David Žefran - Ristorante Milka (Kranjska Gora - Slovenia)
L’unico ristorante due stelle Michelin di tutta la Slovenia si trova a una manciata di chilometri dal confine italiano: Milka, a Kranjska Gora, è guidato dal trentenne David Žefran «È fondamentale - racconta lo chef - porre la massima attenzione ai calici di servizio e soprattutto alle temperature, perché ciascun distillato o liquore esprime il meglio delle proprie caratteristiche in condizioni diverse (bocca del bicchiere più meno larga, temperatura ambiente o fresco o freddo, e via dicendo). Per questo è necessario conoscere ogni aspetto dei prodotti offerti: abbiamo in carta etichette di numerose tipologie di liquori provenienti da tutto il mondo, ma ci dedichiamo anche alla produzione di nostri prodotti con una base di distillato di cereale organico, che viene infuso poi con frutta, vegetali, spezie, erbe, spesso anche provenienti dalle lavorazioni della nostra cucina. Permettendoci così di realizzare dei pairing, anche con cocktail che si sposano perfettamente ai nostri piatti. Questo aspetto ci aiuta anche avere una clientela curiosa, che difficilmente ha richieste complesse o specifiche, ma sia nel cibo sia nel beverage ricerca un’esperienza nuova e fedele alla cultura gastronomica del luogo in cui ci troviamo».
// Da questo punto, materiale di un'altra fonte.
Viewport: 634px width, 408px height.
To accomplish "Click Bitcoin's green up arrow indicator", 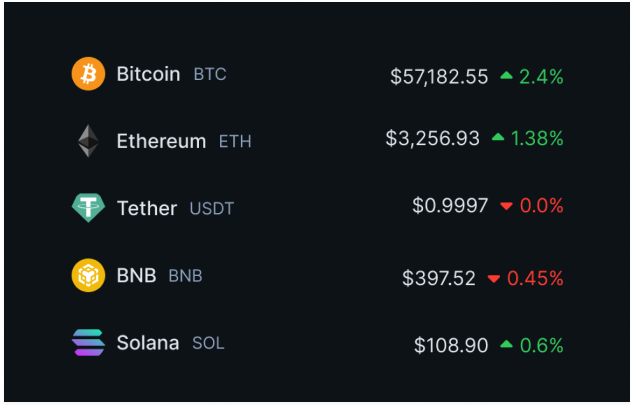I will coord(506,75).
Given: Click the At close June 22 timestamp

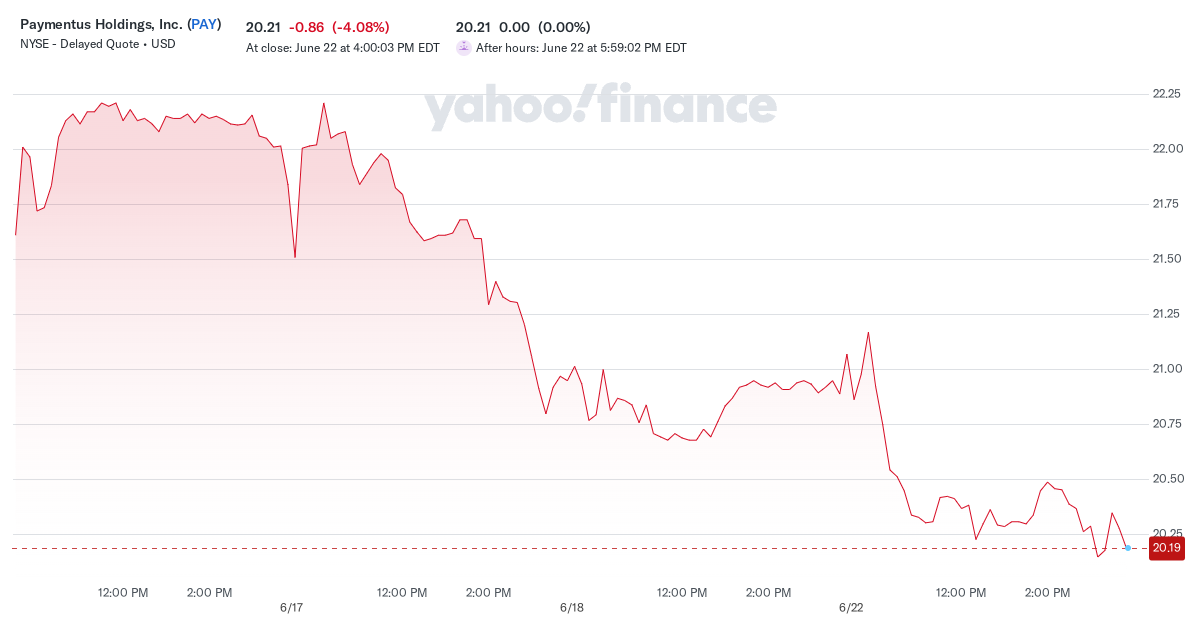Looking at the screenshot, I should (x=343, y=48).
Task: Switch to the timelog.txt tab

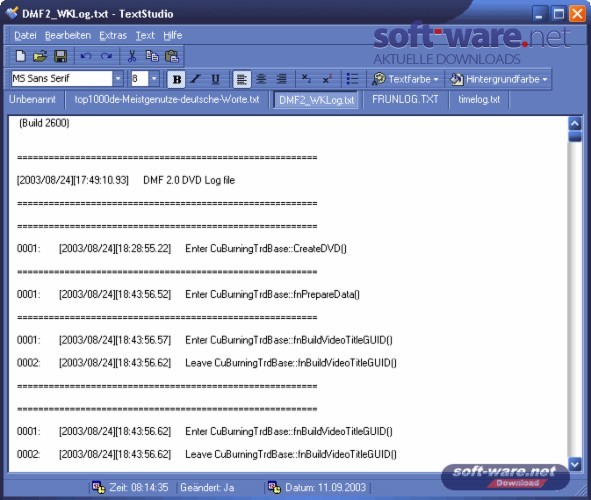Action: (479, 99)
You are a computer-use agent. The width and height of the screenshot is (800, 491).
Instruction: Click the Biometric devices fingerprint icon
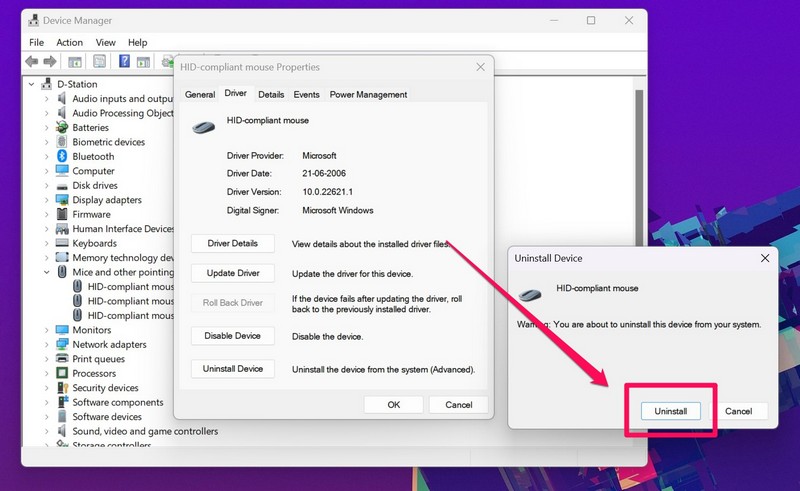[x=62, y=142]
Mattia Piotto e Alessandro Scarsi - Trattoria Contemporanea (Lomazzo - Co)
A Lomazzo (Co), il ventisettenne chef Davide Marzullo è stato il più giovane cuoco a capo di un ristorante stellato nel 2023. Con lui, una squadra di giovanissimi di cui fanno parte il sommelier Alessandro Scarsi e il responsabile di sala Mattia Piotto: «La nostra proposta di liquori e distillati segue la filosofia della carta dei vini e del ristorante in generale, ovvero la riscoperta di prodotti meno conosciuti o addirittura dimenticati, toccando sia tradizione che contemporaneità. Abbiamo un carrello di distillati con il piano superiore dedicato all’Italia (acqueviti, grappa), e quello inferiore che raccoglie referenze internazionali (whisky, rum, Cognac, e così via), tutte piuttosto di nicchia e che ci permettono quindi di raccontare e divulgare al tavolo. Abbiamo richieste molto specifiche perché siamo in contatto con innumerevoli tipologie di ospite, ciascuna con delle preferenze: si va per una ricerca di sapore (secco, tostato, dolce), oppure per tipologie di distillati particolari. Abbiamo una mentalità quasi da piccoli alchimisti, per cui gli abbinamenti con liquori e distillati sono una soluzione che prediligiamo: sia in miscelazione (ad esempio un Campari shakerato con cioccolato e caffè, abbinato a un risotto), o a fine pasto (gin aromatici, whisky con dessert alla liquirizia)».